4 Jan 2023

Provisional holiday road toll of 21 deaths 'an absolute tragic period'

8:54 pm on 4 January 2023
Road crashes imposed intangible, financial and economic costs to society, said the report.

A moment's inattention can have devastating consequences, Assistant Commissioner Bruce O'Brien says. Photo: 123RF

Police say poor driving decisions have had devastating consequences on the road this summer.

The official holiday road-toll period has ended with a provisional total of 21 deaths from crashes, with police describing the figure as "completely unacceptable".

The annual provisional tally of road deaths in 2022 was 378, on a par with 2018, when 378 people died.

Since then the government has introduced a new road safety strategy, Road To Zero, which is meant to see incremental reductions in road deaths, leading to a 40 percent reduction in death and serious injuries by 2030.

Police Assistant Commissioner Bruce O'Brien said it was completely unacceptable for 21 people to lose their lives in crashes over this year's holiday period.

"But unfortunately we're still seeing the same behaviours contributing to fatal crashes right across New Zealand and [it's] really disappointing."

Problems included people not wearing seatbelts when they crashed, exceeding the speed limit, being distracted by their cellphones or devices and sometimes drifting onto the wrong side of the road or rolling, he said.

"And it's impairment, so that could be alcohol or drugs or people that are fatigued."

Another issue was that people were often travelling on unfamiliar roads at this time of the year and a moment's inattention could have catastrophic consequences, O'Brien said.

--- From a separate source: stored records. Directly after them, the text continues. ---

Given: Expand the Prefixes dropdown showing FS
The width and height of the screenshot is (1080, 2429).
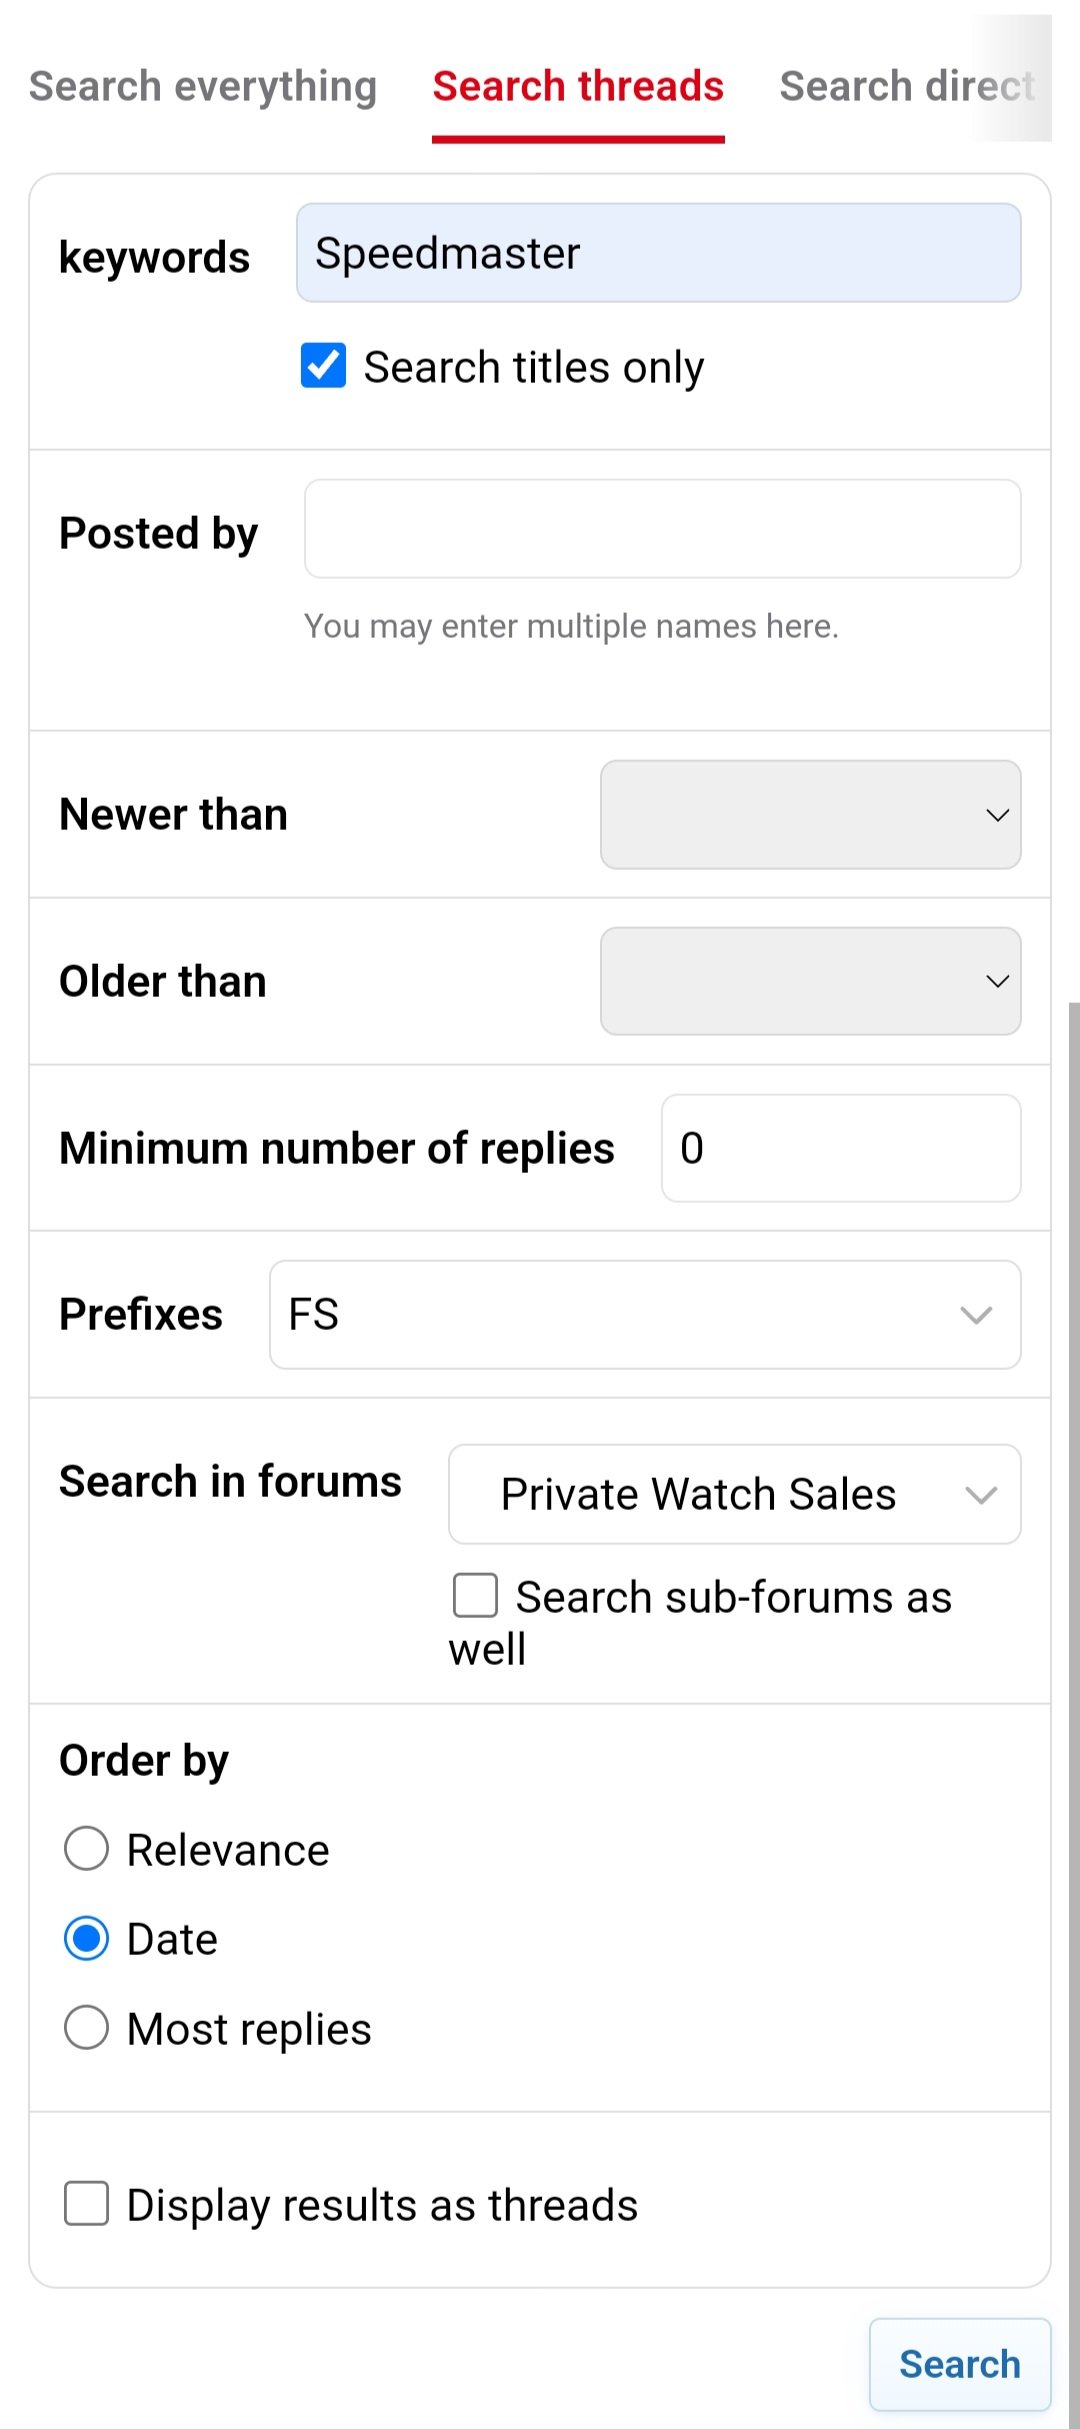Looking at the screenshot, I should [644, 1314].
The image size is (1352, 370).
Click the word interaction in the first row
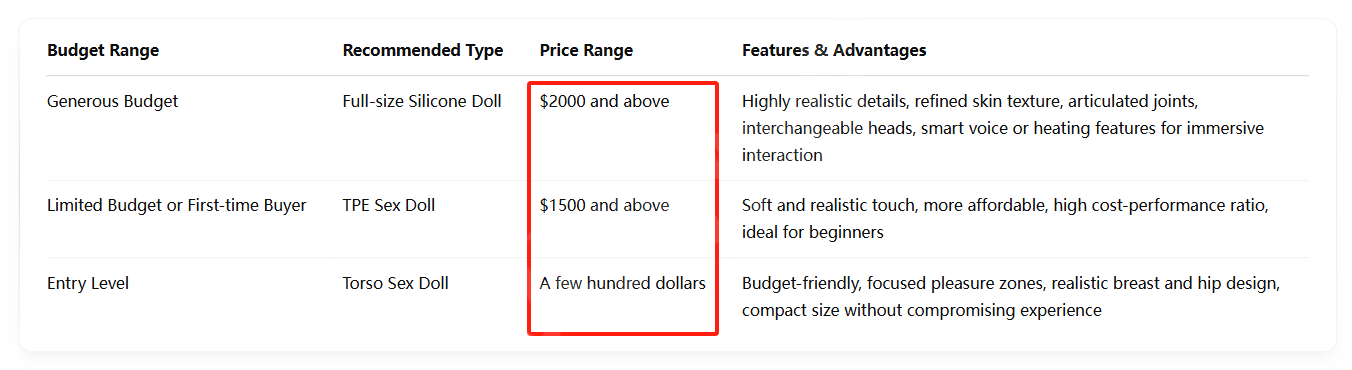(x=782, y=155)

Some people still had a level of complacency about the risks of driving a vehicle, he said.

"It can be as simple as looking down to answer the phone or send a text message and that moment's inattention can have absolutely devastating consequences."

Police have had many staff right across New Zealand over the summer, as well as doing impairment testing, he said.

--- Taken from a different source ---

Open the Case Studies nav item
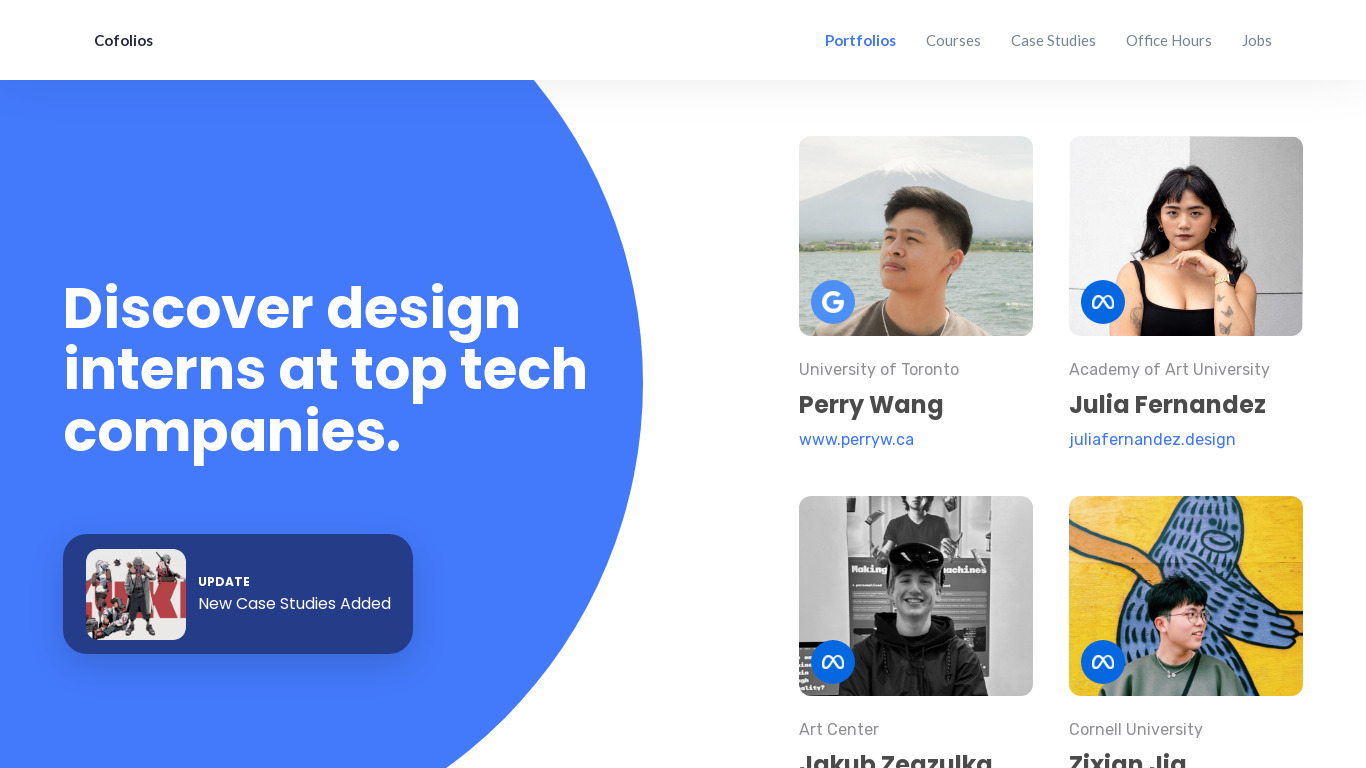This screenshot has width=1366, height=768. (x=1053, y=40)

"But I still think it comes back to responsibility for drivers themselves, their passengers and other road users because we've all got that responsibility when we're in the vehicle.

"Police can't be on every single road at every single moment so we really need people to take that responsibility when they get in their car because the absolutely devastating consequences that this has for families and friends that are left behind is just terrible."

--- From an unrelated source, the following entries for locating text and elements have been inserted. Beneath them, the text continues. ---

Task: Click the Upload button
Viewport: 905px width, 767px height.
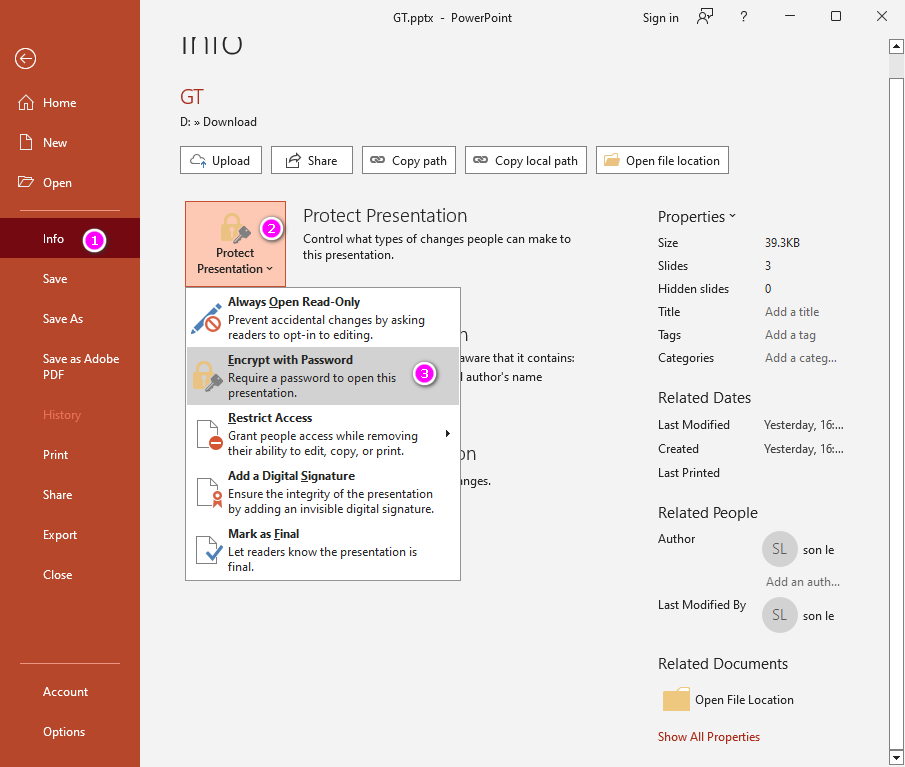Action: coord(220,159)

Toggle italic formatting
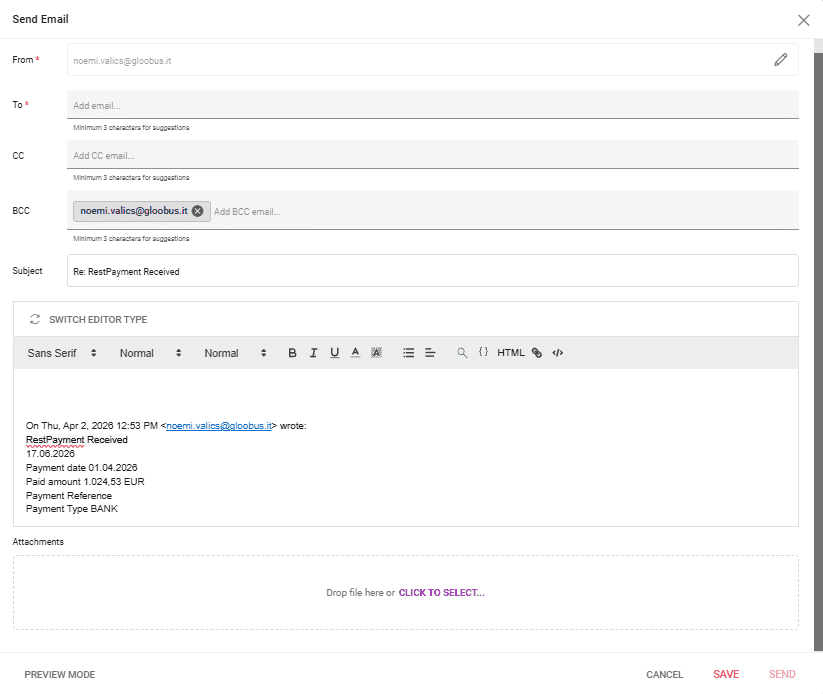[313, 353]
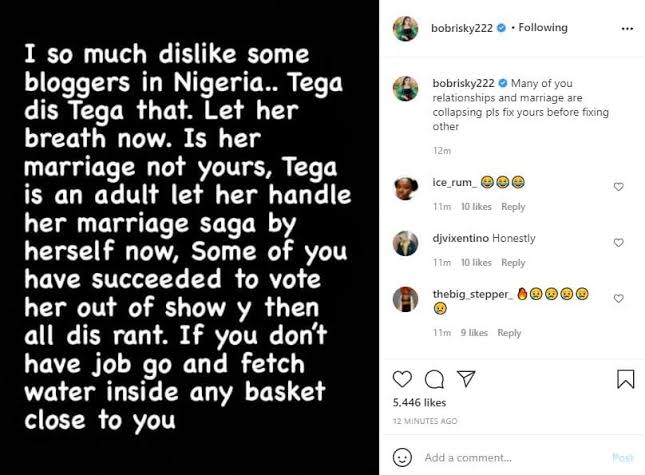
Task: Share the post via the paper plane icon
Action: point(465,378)
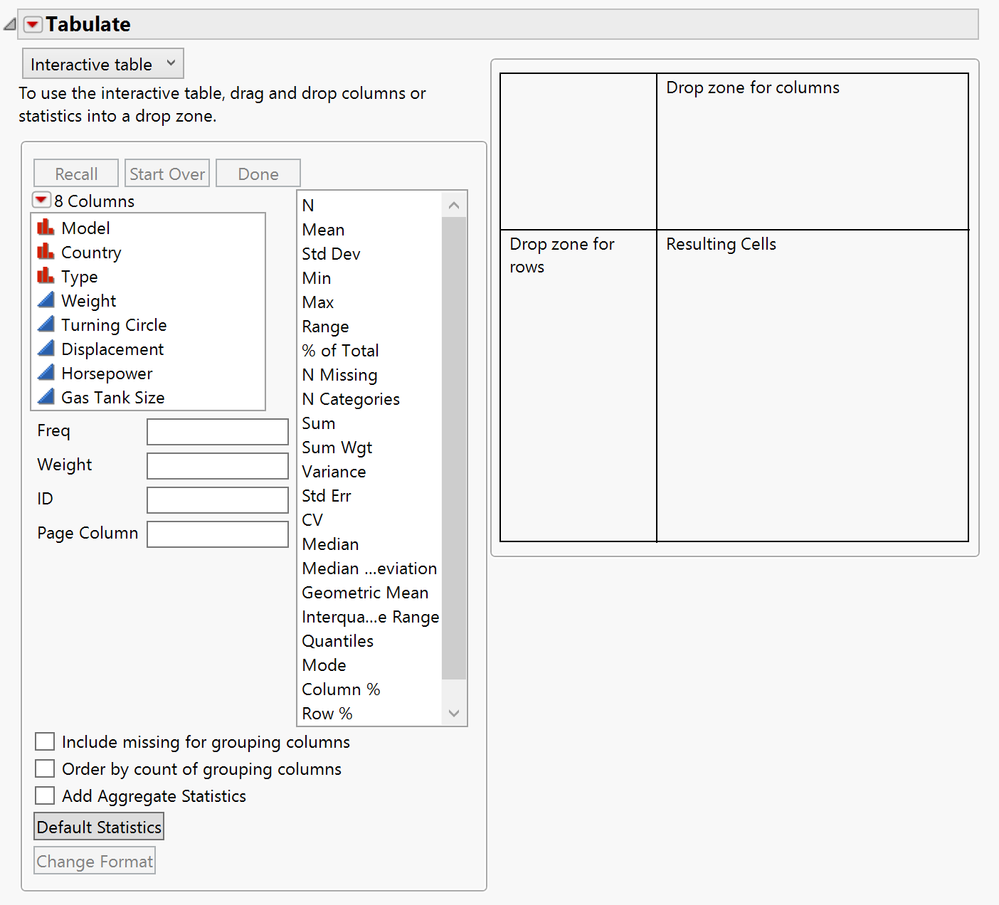Open the Tabulate red triangle menu
Image resolution: width=999 pixels, height=905 pixels.
[33, 23]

Meanwhile, a national road safety charity said the government needed to move faster on its Road to Zero strategy to reduce the number of people dying on the road.

Brake New Zealand director Caroline Perry said while drivers' attitudes did need to change, the government had a lot of work to do.

"Implementing things like median barriers and safety barriers that we know have proven to reduce the likelihood of someone being killed or seriously injured. We need safe speed limits, so a lot of our speed limits are still too fast for the conditions of the roads and also improving driver education."

Perry said she also wanted police to have more resources to enforce the road rules and take dangerous drivers off the road.